Алексей, чье лицо обычно сияло неукротимым энтузиазмом, метнулся по раздевалке, словно шмель, запертый в стеклянной банке. Он чувствовал, как энергия, его главный ресурс, вытекает через поры, смешиваясь с липким страхом. Он подскочил к Артему, собиравшемуся в свой внутренний кокон, и хлопнул его по спине.


«Давай, Артем, щас порвем их! Покажем этому… всему!»


Хлопок прозвучал оглушительно громко в общей тишине. Артем вздрогнул, всем телом отшатнулся, будто от прикосновения раскаленного металла. Его очки съехали на кончик носа. Он ничего не сказал, лишь поправил их и уставился в свои кроссовки, в которые уже был зашнурован.


Алексей замер с идиотской, застывшей улыбкой. Его рука, которой он хотел отбить “пять” Артему, одиноко повисла в воздухе. Он чувствовал себя клоуном. Жар ударил ему в лицо.


В углу, на самой дальней скамейке, Сергей тянул потрепанный шнурок на левом кроссовке. Пальцы, одеревеневшие от многолетнего напряжения, плохо слушались. Он тянул, чувствуя, как нити рвутся по одной. И вот – щелчок, едва слышный, но для него прозвучавший как выстрел. Шнурок порвался. Жалкая, болтающаяся веревка. Сергей замер, уставившись на этот обрывок. Не на кроссовок, не на ногу, а именно на него. Вот он, финальный аргумент. Списанный, но еще не выброшенный инвентарь. В глазах у него не было ни злости, ни обиды – лишь пустота, глубже, чем в самом старом шкафчике этой раздевалки.

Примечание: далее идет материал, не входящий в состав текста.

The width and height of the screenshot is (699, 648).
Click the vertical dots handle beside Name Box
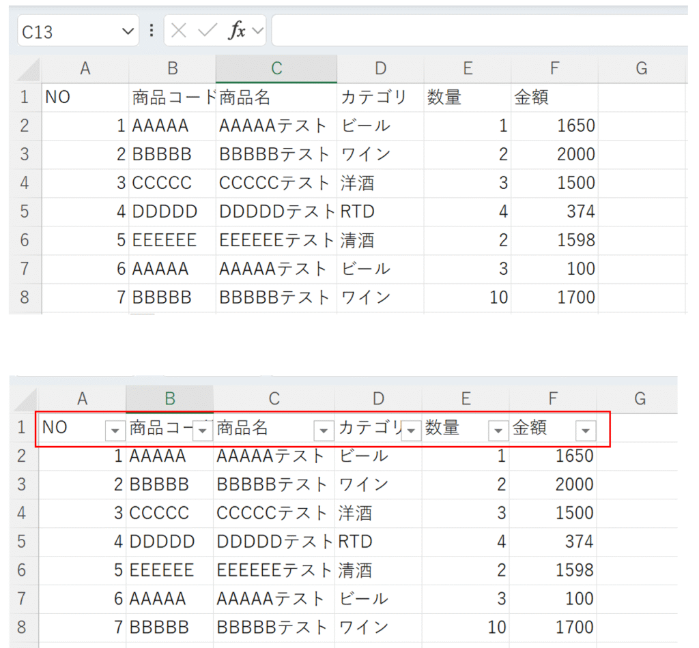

Игорь, стоя спиной к этому общему крушению, изучал свое отражение в мутном зеркале. Он поправлял прядь волос, доводя до идеального состояния маску собранности и уверенности. Но его глаза, холодные и быстрые, как у горностая, работали без остановки. Они скользили по отражениям других, вычисляя углы атаки, слабые места.


Игорь сделал шаг в сторону, притворившись, что поправляет носок. Рука с телефоном в кармане шорт была готова. Он поймал в зеркале идеальный ракурс и нажал на запись: Дмитрий, больше не в силах сдерживать леденящее напряжение, резко обернулся к Сергею, сидевшему с оборванным шнурком.


«Сергей, ты вообще с нами?! – его шёпот был резким и ядовитым, как удар плетью. – Или уже мозги, блядь, в трусы убрал вместе с этим шнурком? На площадке зеваешь, тут зеваешь… Совсем ебанулся?»


Сергей не ответил, лишь его плечи чуть сгорбились еще больше, будто под невидимым грузом. Этого было достаточно.


«Для страховки», – мысленно проговорил Игорь, наслаждаясь сочностью добытого материала.


Рядом, на скамейке, Мария пыталась совершить свой маленький ритуал спасения – заварить чай. Но руки ее предательски дрожали. Крышка термоса выскальзывала из пальцев, со звоном падая на бетонный пол. Звук прокатился, как сигнал тревоги. Все вздрогнули. Мария, покраснев, подняла крышку, смахнула невидимую пыль и снова принялась за свое дело, уставившись на термос с таким отчаянием, будто от этого зависели судьбы мира.


Артем, сидевший рядом, наблюдал за этим боковым зрением. Его собственные пальцы завязывали шнурки идеально симметричными узлами, будто отлаживали код. Один узел – затянуть. Второй – идентичный первому. Логика. Порядок. Вот его крепость. Он уходил в себя, в эту крепость, где не было ни пахнущего потом страха, ни разорванных шнурков, ни идиотских хлопков по спине. Только алгоритмы.


Ольга, чувствуя профессиональный долг как зуд под кожей, перемещалась по периметру. Она подошла к Дмитрию.

«Дмитрий, я уверена, если мы проявим синергию и…»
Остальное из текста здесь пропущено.